§ **PROVIDED PASSAGE**

____________

The Bank Policy Institute has labeled the CLARITY Act "illicit finance-friendly," arguing the proposed crypto market structure bill would create a "lighter-touch AML regime" by applying anti-money laundering obligations only to a subset of digital asset brokers, dealers, and exchanges. In a policy update published on June 19, the leading U.S. banking industry group said the legislation leaves significant gaps across decentralized finance, unhosted wallets, and other digital asset services that would remain outside the Bank Secrecy Act framework. "This bill is not innovation-friendly; it is illicit finance-friendly," the organization wrote.

BPI said the proposal could make parts of the crypto ecosystem more attractive to illicit actors seeking to avoid law enforcement scrutiny, and warned that the bill does not provide clear authority for the Treasury Department to sanction or regulate mixers, tumblers, and other blockchain-based tools commonly associated with money laundering concerns. The group urged Congress to subject all digital asset service providers and DeFi platforms to anti-money laundering and sanctions compliance requirements and called for Treasury to receive explicit authority over mixers and similar services.

____________

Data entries
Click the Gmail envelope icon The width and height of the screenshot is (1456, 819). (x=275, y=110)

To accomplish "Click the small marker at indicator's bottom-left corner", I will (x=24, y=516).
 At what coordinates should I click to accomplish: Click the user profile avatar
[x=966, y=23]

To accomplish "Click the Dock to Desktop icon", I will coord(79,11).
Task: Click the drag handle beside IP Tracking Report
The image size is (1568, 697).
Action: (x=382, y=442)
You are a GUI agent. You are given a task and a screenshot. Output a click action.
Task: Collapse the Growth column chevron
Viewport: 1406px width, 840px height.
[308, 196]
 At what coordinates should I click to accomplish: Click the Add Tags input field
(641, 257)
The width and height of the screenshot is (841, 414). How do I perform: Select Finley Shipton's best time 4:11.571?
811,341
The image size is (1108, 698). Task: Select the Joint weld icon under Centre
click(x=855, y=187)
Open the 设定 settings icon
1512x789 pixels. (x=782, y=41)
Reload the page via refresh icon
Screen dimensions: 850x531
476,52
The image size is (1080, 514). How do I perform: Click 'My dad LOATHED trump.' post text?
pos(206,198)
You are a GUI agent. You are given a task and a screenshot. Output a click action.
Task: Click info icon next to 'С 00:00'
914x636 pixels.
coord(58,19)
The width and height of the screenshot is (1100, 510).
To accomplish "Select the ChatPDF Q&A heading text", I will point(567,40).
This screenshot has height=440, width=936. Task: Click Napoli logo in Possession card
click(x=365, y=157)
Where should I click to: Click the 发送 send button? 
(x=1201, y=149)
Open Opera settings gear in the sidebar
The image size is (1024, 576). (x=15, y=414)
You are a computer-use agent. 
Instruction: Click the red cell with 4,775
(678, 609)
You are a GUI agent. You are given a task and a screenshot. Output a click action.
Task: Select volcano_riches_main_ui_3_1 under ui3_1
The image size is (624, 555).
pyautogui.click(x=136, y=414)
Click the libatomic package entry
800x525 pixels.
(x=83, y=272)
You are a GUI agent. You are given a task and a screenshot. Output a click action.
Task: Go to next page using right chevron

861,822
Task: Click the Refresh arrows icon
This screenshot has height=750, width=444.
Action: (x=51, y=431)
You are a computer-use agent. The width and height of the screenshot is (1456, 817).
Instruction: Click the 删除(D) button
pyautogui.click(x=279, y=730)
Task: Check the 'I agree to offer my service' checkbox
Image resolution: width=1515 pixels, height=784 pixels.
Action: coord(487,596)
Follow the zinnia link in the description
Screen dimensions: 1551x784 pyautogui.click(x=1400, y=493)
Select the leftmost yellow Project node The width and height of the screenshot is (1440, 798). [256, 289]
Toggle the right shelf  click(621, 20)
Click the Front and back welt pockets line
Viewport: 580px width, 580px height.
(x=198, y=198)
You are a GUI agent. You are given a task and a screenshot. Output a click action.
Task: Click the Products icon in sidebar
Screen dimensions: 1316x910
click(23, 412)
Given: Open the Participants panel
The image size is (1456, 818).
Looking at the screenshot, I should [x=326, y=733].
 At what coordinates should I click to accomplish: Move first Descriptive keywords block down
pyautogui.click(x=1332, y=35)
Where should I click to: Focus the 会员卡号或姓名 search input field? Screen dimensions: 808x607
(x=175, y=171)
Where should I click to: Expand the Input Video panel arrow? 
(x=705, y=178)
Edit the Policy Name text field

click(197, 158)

____________

§ **INSTRUCTION A**
According to the passage on the CLARITY Act, on what date did the Bank Policy Institute publish its policy update?
§ **INSTRUCTION B**
Transcribe everything in the data entries listing from the line containing "At what coordinates should I click to accomplish: Click the Add" down to the line containing "(x=83, y=272)", keeping both of those lines.

§ **WRITTEN REPLY A**
June 19.

§ **WRITTEN REPLY B**
 At what coordinates should I click to accomplish: Click the Add Tags input field
(641, 257)
The width and height of the screenshot is (841, 414). How do I perform: Select Finley Shipton's best time 4:11.571?
811,341
The image size is (1108, 698). Task: Select the Joint weld icon under Centre
click(x=855, y=187)
Open the 设定 settings icon
1512x789 pixels. (x=782, y=41)
Reload the page via refresh icon
Screen dimensions: 850x531
476,52
The image size is (1080, 514). How do I perform: Click 'My dad LOATHED trump.' post text?
pos(206,198)
You are a GUI agent. You are given a task and a screenshot. Output a click action.
Task: Click info icon next to 'С 00:00'
914x636 pixels.
coord(58,19)
The width and height of the screenshot is (1100, 510).
To accomplish "Select the ChatPDF Q&A heading text", I will point(567,40).
This screenshot has height=440, width=936. Task: Click Napoli logo in Possession card
click(x=365, y=157)
Where should I click to: Click the 发送 send button? 
(x=1201, y=149)
Open Opera settings gear in the sidebar
The image size is (1024, 576). (x=15, y=414)
You are a computer-use agent. 
Instruction: Click the red cell with 4,775
(678, 609)
You are a GUI agent. You are given a task and a screenshot. Output a click action.
Task: Select volcano_riches_main_ui_3_1 under ui3_1
The image size is (624, 555).
pyautogui.click(x=136, y=414)
Click the libatomic package entry
800x525 pixels.
(x=83, y=272)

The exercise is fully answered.